It wasn’t the best of days. I found myself a little more fragile and high-strung than I had set out to be. It seemed like everywhere I went today there was a new baby unwittingly flaunted in front of me. The disgruntled newborn in Target this evening nearly sent me over the edge. It was that distinct cry of an infant… only days, maybe weeks old. The tears involuntarily welled up in my eyes as I quickened my pace away from the sound and frantically tried to remember what I had even come there for. The new layout of the store wasn’t making things any easier on me as I accidentally wound up in a maze of bottles and receiving blankets… cute little pink booties and baby rattles sneered at me. Is this how it’s going to be? Am I just a time bomb ready to detonate at any given second?

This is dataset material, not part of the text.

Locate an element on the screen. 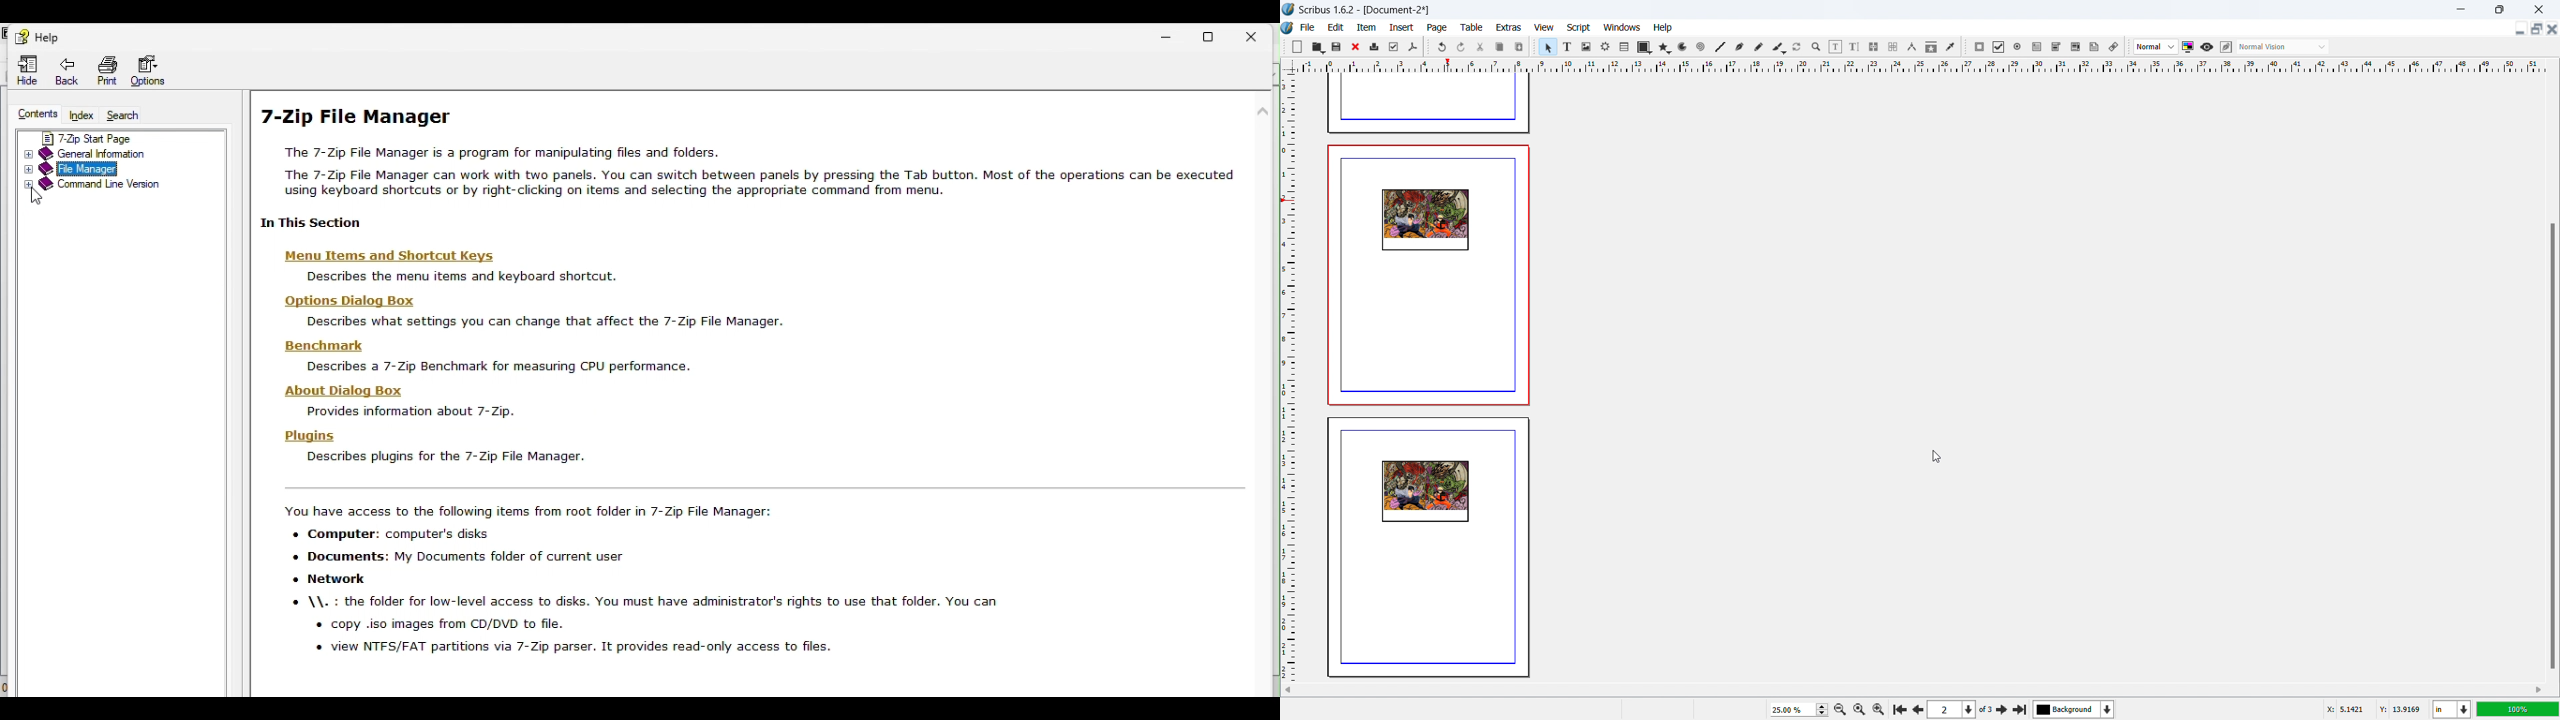 The width and height of the screenshot is (2576, 728). hide  is located at coordinates (24, 71).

I’m not angry or envious of the people with babies! I am genuinely happy and excited for them. But I do have to admit that it is really hard for me to be around newborns right now and I anticipate that it will be for some time to come. There is just something about that sweet bundle of innocence, that precious newborn cry that poignantly reacts with my maternal deprivation of a “normal” healthy baby. I have control of very little right now, add to that my response to being around newborns. Not that it is anyone’s fault or that I expect people to stop having babies and bringing them out in public! It is my irrepressible response that I’m uncomfortable with – nothing against the babies or parents themselves.
Nora’s heartbeat teddy bear
Despite my inner turmoil, I continue to sustain a thankful heart. I’m thankful that God made Nora at all! How could she exist in eternity if she never existed here on earth? I’m thankful that I will get to see her there someday, if her time with us here is short. During my period of waiting, I am reminded to be thankful in all circumstances (even if it involves barking dogs while I’m trying to sleep!): “Rejoice always, pray continually, and give thanks in all circumstances; for this is God’s will for you in Christ Jesus.” – 1 Thessalonians 5:16-18
I find that the gratitude in my heart strangles out the anger, fear and pain that creeps in. There is just no room for it. As I type these words a sense of peace quenches my soul, proof to me of God’s true love.